Thomas Fitzpatrick (27 March 1860 - 16 July 1912), pen name Fitz, was an Irish political cartoonist, illustrator and magazine publisher.

== Life ==
Fitzpatrick was born in Cork on 27 March 1860. As a boy, Fitzpatrick was known for drawing caricatures of his classmates. He was an apprentice with Cork colour printing and publishing firm Messrs. Guy at 26 Academy Street. Once he was finished his seven-year training, he moved to Dublin and began working as a lithographer, and lived at 6 Upper Sackville Street. Fitzpatrick lived for a few years in London, but lived in Dublin for the majority of his life. He worked as a lithographer with City Printing Co. and Messrs Woods of High Street.

He contributed to the satirical magazine Pat (published from 1881 to 1883), the Weekly Freeman, the Irish Figaro, the Irish Emerald, the Weekly Nation, Punch and the New York Gaelic American, and was for a time chief cartoonist of the National Press. Through this work, he established himself as a political cartoonist similar to John Fergus O'Hea. At this time, he also undertook book and magazine illustration, as well as photo engraving and process work.

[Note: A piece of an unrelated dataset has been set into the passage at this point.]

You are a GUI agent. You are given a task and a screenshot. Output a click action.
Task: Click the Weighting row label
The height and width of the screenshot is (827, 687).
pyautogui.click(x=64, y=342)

In 1905 he launched his own satirical magazine, The Lepracaun, which he edited and drew most of the cartoons and illustrations for until his health began to fail in 1911. Walter Strickland states that this work as "his best and most humorous". His daughter and fellow artist, Mary Fitzpatrick O'Brien, continued to edit and publish the magazine. His work often included references to John Bull, with "bulging eyes and paunch and heavy jowls". Fitzpatrick died at his home, 10 Cabra Road, on 16 July 1912 with the cause of death given as "neurasthenia (overwork)".

A collection of Fitzpatrick's cartoons from The Lepracaun was published in book form in 1913. He was also a master illuminator and with his daughter, Mary, he produced many illuminated and richly decorated scrolls and paintings, many reflecting the influence of the early Celtic Revival.

He is the grandfather of the Irish fantasy artist Jim Fitzpatrick.